2.3 - Ora por definicao as alternativas c) e d) invalidam a classificacao da economia como ciencia e a alternativa a) nao se verifica simplesmente. Agora escolha…
A economia e uma engenharia, neste caso social, uma aplicacao pratica muito especifica de conhecimentos cientificos gerados por outras disciplinas essas sim, cientificas.
E em tom de remate, uma ultima vez me repito: esta mitica auto-intitulacao por parte dos economistas so e compreensivel como uma tentativa de alcance de capital politico em sociedades que se pretendem “de conhecimento” ou “cientificas”, com assinalavel sucesso diga-se.
Como observador cinico nao posso deixar de ficar impressionado com o fantastico golpe publicitario que representa.
Como consumidor e utilizador compulsivo de ciencia faz-me rir a ironia.

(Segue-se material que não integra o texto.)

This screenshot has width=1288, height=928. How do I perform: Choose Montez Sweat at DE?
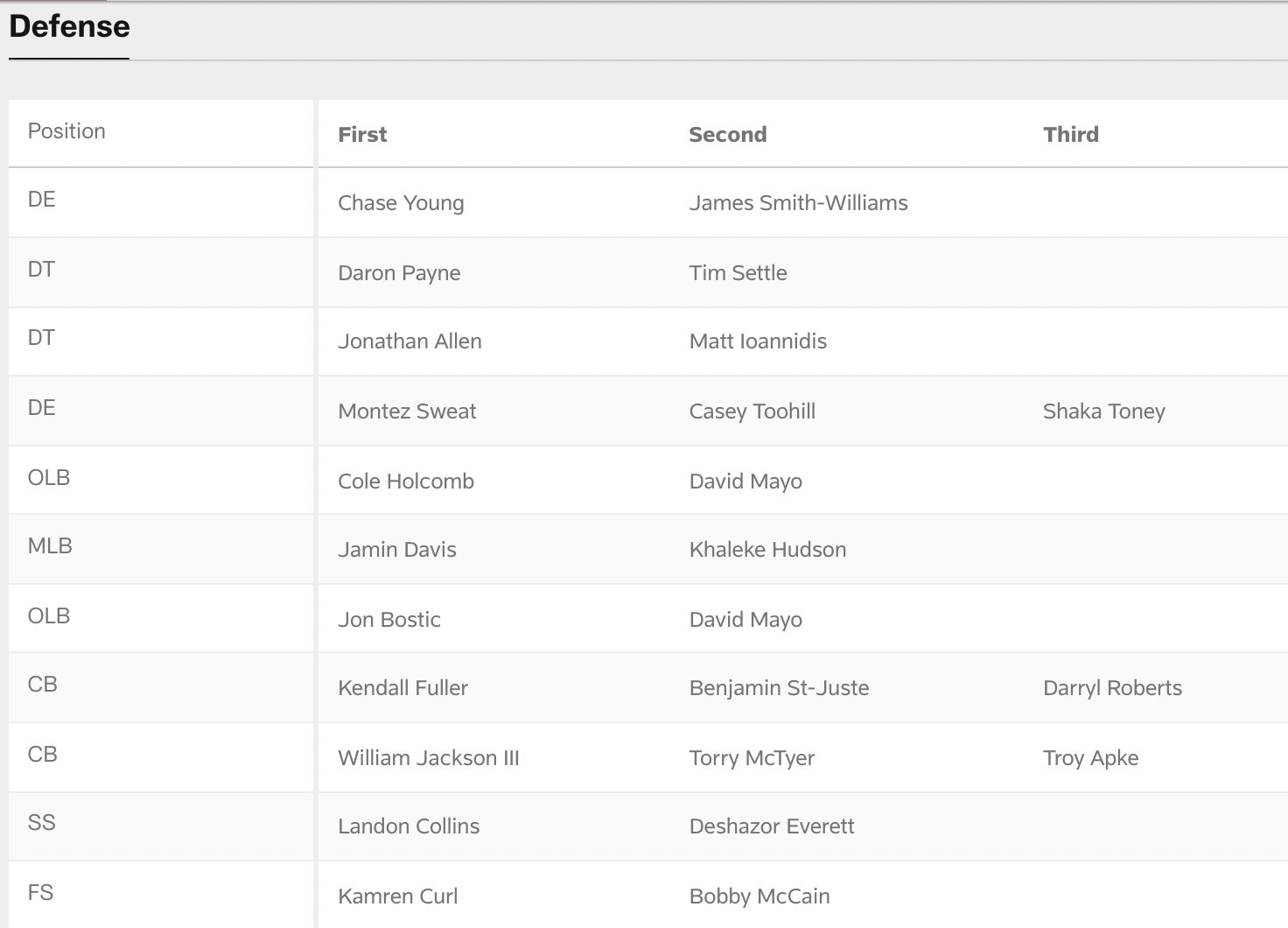407,411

Como cidadao admirador do conhecimento cientifico como alavanca para iluminar o progresso Humano considero absolutamente revoltante.
Comment by Lowlander — January 17, 2009 @ 1:20 am
Lowlander, este fim-de-semana vou estar em mudanças pelo que não lhe posso responder. mas na próxima semana vou fazer um esforço, ok?
abraço e bom fim-de-semana.
Comment by LA-C — January 17, 2009 @ 10:27 am
Oh lá… Parece que temos aqui argumentos de peso! De facto há muito quem ponha em dúvida o estatuto da Economia enquanto ciência. Não que não o seja: jovem ou não, é-o. Acontece é que é uma ciência social, o que acarreta preceitos epistemológicos próprios. O aparente paradoxo do xadrez, brandido por Low-Lander como espantalho foi há muito analisado por epistemólogos de Mertona Khun e muito bem sumariado por bons divulgadores da ciência, como Morin e Sagan. Saliento contudo, que é verdade que muitas vezes são os economistas a dar o mau exemplo e a querer apresentar-se como “mais científicos” que sociólogos, psicólogos e antrpólogos. Essa ideia de uma terra intermédia entre as ciências sociais e as “ciências duras” é de facto um embuste que alguns economistas usam como arma de arremesso. Nisso secundo o LowAnder, pá e tenho a certeza que também conheces maus exemplos desses, Luís…
Comment by João Campos — January 17, 2009 @ 10:22 pm
Estava, evidentemente, a exagerar. Não percebo a parte matemática, dos modelos, das curvas. Não tenho formação académica em economia, seria talvez mais correcto.
O meu argumento mantém-se: se a economia dominante se sustenta numa definiçao simplista e falaciosa da sua unidade mais elementar, o ser humano, tudo o que se cria sobre essa fundação está enfermo, à partida.
Comment by l.rodrigues — January 17, 2009 @ 11:04 pm
Ética não continua a ser opcional na Harvard Business School?
Comment by AP — January 19, 2009 @ 9:34 am
“Ética não continua a ser opcional na Harvard Business School?”
Deve ser aquela opcional que ninguem escolhe… Ou talvez seja aquele tipo de Ética viscosa (defendido no blog de J. Miranda) que permite a um ser humano explorar outro desde que as leis da oferta e da procura assim o permitam. Tenho um amigo que estudou na Catolica em Madrid e que teve aulas de “Ética”. Uma vez perguntou se era correcto que um menina (colombiana ou guatemalteca) que nem 18 anos devia ter ganhasse 6 euros por hora para limpar as casas de banho da Universidade. Respondeu-lhe o padre que “na terra dela ainda devia ganhar menos”… Ética desta, nauseabunda como C. Aguiar bem diz na sua entrada, não obrigado!
PS: Por muito Marxista que tenha sido a universidade do Porto, Oliveira e Costa cedo se demarcou dela, aliando-se e fazendo parte de partidos de direitas desde os bancos da faculdade. O seu caso constitui o arque-tipo, o estereo-tipo do estudante capitalista de direitas e nunca o seu oposto. Alguma vez se viu Francisco Loucã a roubar o a acoitar bandidos e vigarios no seu partido? Esse sim constitui o exemplo do estudante-economista de esquerdas em Portugal.
Comment by Lardozo — January 19, 2009 @ 5:21 pm
(…) deixando de parte comunistas e afins um pouco mais folclóricos (…)
importa-se de explicar melhor ?
Comment by portela menos 1 — January 19, 2009 @ 11:01 pm
Lowlander, quando tiver tempo respondo-te. Quando o fizer chamarei o teu texto ao corpo principal, ok?